With the rotation functions in Program 12.11, a recursive function that inserts a new node at the root of a BST is immediate: Insert the new item at the root in the appropriate subtree, then perform the appropriate rotation to bring it to the root of the main tree.

Click here to view code image

link insertT(link h, Item item)
  { Key v = key(item);
    if (h == z) return NEW(item, z, z, 1);
    if (less(v, key(h->item)))
      { h->l = insertT(h->l, item); h = rotR(h); }
    else
      { h->r = insertT(h->r, item); h = rotL(h); }
    return h;
  }
void STinsert(Item item)
  { head = insertT(head, item); }

Figures 12.15 and 12.16 show how we construct a BST by inserting a sequence of keys into an initially empty tree, using the root insertion method. If the key sequence is random, a BST built in this way has precisely the same stochastic properties as does a BST built by the standard method. For example, Properties 12.6 and 12.7 hold for BSTs built by root insertion.

This sequence depicts the result of inserting the keys A S E R C H I into an initially empty BST, using the root insertion method. Each new node is inserted at the root, with links along its search path changed to make a proper BST.

Figure 12.15 BST construction with root insertion

This sequence depicts insertion of the keys N G X M P L to the BST started in Figure 12.15.

Figure 12.16 BST construction with root insertion (continued)

In practice, an advantage of the root insertion method is that recently inserted keys are near the top. The cost for search hits on recently inserted keys therefore is likely to be lower than that for the standard method. This property is significant, because many applications have precisely this kind of dynamic mix among their search and insert operations. A symbol table might contain a great many items, but a large fraction of the searches might refer to the items that were most recently inserted. For example, in a commercial transaction processing system, active transactions could remain near the top and be processed quickly, without access to old transactions being lost. The root insertion method gives the data structure this and similar properties automatically.

If we also change the search function to bring the node found to the root when we have a search hit, then we have a self-organizing search method (see Exercise 12.26) that keeps frequently accessed nodes near the top of the tree. In Chapter 13, we shall see a systematic application of this idea to provide a symbol-table implementation that has guaranteed fast performance characteristics.
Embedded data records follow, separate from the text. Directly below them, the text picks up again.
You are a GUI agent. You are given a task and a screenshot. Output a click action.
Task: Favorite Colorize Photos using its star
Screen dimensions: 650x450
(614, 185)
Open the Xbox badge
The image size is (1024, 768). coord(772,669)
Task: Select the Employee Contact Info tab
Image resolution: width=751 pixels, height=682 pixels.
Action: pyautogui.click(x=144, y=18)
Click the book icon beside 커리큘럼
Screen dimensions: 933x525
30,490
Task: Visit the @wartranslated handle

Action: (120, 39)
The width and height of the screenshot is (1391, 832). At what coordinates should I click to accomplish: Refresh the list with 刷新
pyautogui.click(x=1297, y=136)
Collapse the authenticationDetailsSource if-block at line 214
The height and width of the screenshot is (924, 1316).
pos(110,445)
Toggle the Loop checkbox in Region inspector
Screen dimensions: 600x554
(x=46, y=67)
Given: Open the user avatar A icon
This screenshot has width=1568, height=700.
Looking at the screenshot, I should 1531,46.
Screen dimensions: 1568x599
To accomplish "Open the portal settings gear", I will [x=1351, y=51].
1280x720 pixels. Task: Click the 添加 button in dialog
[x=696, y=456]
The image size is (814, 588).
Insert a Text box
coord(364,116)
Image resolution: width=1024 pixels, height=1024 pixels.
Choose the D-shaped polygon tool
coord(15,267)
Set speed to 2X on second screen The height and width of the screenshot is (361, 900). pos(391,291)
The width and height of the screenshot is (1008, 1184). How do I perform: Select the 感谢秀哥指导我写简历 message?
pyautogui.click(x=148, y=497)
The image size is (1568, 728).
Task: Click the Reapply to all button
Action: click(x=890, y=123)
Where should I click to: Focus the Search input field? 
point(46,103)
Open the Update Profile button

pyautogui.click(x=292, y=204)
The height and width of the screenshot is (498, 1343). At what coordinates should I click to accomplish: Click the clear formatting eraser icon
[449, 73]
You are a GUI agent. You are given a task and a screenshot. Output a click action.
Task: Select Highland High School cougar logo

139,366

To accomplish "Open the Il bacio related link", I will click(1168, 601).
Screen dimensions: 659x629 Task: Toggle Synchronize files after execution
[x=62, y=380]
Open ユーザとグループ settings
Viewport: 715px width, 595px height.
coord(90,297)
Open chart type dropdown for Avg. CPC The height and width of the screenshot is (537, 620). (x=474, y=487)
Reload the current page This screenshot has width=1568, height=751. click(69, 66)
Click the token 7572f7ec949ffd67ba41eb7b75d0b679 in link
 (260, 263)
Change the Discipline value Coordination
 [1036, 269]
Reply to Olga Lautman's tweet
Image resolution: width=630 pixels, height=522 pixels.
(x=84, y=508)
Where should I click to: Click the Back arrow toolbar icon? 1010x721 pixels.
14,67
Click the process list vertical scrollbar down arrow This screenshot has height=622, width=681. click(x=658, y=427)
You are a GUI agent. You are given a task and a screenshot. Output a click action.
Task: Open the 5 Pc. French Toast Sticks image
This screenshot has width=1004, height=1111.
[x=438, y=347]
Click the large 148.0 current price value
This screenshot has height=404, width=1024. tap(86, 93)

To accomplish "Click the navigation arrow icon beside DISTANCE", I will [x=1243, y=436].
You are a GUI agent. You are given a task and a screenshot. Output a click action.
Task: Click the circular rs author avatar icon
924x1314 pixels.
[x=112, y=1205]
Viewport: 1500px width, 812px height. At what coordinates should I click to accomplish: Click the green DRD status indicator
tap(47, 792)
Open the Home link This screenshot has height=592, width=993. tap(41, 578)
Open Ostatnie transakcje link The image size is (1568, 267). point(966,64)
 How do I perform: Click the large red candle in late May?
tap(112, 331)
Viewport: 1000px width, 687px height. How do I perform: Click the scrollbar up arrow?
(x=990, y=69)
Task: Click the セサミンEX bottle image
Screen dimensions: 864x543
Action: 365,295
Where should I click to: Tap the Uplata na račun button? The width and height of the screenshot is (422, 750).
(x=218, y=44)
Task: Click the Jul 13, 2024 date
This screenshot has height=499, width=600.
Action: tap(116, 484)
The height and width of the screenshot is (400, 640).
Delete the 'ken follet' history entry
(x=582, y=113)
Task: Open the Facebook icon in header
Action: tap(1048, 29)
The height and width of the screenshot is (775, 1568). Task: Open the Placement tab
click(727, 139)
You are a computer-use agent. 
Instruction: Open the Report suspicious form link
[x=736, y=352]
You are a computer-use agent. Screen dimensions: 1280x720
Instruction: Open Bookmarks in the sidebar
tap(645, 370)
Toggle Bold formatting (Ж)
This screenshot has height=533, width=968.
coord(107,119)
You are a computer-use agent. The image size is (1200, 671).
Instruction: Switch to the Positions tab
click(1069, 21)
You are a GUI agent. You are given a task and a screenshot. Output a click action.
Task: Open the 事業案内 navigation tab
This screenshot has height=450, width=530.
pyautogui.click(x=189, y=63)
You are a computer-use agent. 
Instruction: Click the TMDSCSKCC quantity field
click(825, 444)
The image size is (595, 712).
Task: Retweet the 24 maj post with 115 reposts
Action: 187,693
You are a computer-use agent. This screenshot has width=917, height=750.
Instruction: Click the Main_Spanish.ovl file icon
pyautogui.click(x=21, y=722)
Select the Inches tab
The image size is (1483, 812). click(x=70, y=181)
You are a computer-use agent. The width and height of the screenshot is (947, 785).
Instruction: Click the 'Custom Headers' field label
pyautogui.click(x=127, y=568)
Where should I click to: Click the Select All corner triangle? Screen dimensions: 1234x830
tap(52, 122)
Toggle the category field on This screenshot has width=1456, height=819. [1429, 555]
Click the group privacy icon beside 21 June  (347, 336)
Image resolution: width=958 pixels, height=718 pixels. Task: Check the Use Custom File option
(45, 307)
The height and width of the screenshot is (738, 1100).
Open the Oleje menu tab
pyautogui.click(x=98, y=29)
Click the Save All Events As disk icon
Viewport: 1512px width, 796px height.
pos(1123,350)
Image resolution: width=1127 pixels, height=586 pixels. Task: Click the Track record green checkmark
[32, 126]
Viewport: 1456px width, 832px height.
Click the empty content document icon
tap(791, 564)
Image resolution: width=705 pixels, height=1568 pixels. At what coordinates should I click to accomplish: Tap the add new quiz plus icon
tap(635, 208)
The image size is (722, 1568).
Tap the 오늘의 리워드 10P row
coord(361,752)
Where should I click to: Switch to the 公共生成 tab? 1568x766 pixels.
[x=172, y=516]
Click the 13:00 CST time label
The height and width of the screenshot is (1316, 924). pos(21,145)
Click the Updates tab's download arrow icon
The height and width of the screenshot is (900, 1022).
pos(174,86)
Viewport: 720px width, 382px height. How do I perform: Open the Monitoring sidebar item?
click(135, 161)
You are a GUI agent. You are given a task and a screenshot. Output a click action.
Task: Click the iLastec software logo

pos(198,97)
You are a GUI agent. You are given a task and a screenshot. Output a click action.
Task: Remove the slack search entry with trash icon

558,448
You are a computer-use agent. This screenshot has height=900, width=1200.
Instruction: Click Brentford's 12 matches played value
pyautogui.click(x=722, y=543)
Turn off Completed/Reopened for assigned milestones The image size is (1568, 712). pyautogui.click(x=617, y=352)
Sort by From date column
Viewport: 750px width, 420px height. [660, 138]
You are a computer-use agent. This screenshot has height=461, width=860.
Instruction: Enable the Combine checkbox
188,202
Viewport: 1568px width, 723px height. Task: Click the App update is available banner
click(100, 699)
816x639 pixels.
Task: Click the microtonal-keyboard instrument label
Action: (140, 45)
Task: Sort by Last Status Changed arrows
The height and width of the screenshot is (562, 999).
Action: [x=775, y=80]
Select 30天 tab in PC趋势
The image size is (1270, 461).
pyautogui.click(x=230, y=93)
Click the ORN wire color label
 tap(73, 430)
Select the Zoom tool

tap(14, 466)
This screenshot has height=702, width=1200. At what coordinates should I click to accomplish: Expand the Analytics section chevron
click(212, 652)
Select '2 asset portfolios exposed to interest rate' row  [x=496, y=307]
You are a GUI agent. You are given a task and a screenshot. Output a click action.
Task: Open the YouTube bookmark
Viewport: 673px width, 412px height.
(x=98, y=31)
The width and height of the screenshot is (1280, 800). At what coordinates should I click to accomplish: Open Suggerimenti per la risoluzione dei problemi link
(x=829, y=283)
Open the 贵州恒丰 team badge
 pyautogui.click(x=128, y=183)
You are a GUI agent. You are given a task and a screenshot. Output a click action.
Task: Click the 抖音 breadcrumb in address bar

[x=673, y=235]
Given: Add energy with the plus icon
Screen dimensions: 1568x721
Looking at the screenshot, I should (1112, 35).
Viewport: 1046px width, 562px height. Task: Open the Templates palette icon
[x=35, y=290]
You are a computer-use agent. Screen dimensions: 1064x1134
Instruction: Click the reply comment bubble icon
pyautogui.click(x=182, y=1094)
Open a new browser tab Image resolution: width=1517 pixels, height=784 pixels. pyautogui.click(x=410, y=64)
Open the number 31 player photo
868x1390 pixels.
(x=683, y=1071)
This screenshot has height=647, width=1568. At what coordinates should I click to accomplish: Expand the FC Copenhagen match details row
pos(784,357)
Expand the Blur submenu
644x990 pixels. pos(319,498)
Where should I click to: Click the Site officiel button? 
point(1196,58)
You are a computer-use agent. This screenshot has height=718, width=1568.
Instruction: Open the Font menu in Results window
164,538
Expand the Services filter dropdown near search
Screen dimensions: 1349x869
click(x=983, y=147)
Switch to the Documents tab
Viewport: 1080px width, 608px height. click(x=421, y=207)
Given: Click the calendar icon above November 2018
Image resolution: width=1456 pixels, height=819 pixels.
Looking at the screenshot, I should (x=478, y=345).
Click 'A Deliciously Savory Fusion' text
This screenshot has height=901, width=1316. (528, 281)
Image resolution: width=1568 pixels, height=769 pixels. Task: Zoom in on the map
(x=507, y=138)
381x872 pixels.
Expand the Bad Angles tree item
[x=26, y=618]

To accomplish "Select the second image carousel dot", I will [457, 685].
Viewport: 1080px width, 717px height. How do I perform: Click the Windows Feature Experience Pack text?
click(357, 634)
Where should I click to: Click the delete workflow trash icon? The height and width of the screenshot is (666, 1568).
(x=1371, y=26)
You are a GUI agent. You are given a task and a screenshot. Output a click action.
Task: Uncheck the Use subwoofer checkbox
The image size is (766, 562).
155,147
As is true of several other methods that we have mentioned in this chapter, it is difficult to make precise statements about the performance of the root insertion method versus the standard insertion method for practical applications, because the performance depends on the mixture of symbol-table operations in a way that is difficult to characterize analytically. Our inability to analyze the algorithm should not necessarily dissuade us from using root insertion when we know that the preponderance of searches are for recently inserted data, but we always seek precise performance guarantees—our main focus in Chapter 13 is methods for constructing BSTs such that these guarantees can be provided.

Exercises

12.70 Draw the BST that results when you insert items with the keys E A S Y Q U E S T I O N into an initially empty tree, using the root insertion method.

12.71 Give a sequence of 10 keys (use the letters A through J) that, when inserted into an initially empty tree via the root insertion method, requires a maximal number of comparisons to build the tree. Give the number of comparisons used.

12.72 Add the code necessary to have Program 12.11 properly modify the count fields that need to be changed after the rotation.

12.73 Implement a nonrecursive BST root insertion function (see Program 12.12).

12.74 Run empirical studies to compute the average and standard deviation of the number of comparisons used for search hits and for search misses in a BST built by inserting N random keys into an initially empty tree, then performing a sequence of N random searches for the N/10 most recently inserted keys, for N = 10³, 10⁴, 10⁵, and 10⁶. Run your experiment both for the standard insertion method and for the root insertion method; then, compare the results.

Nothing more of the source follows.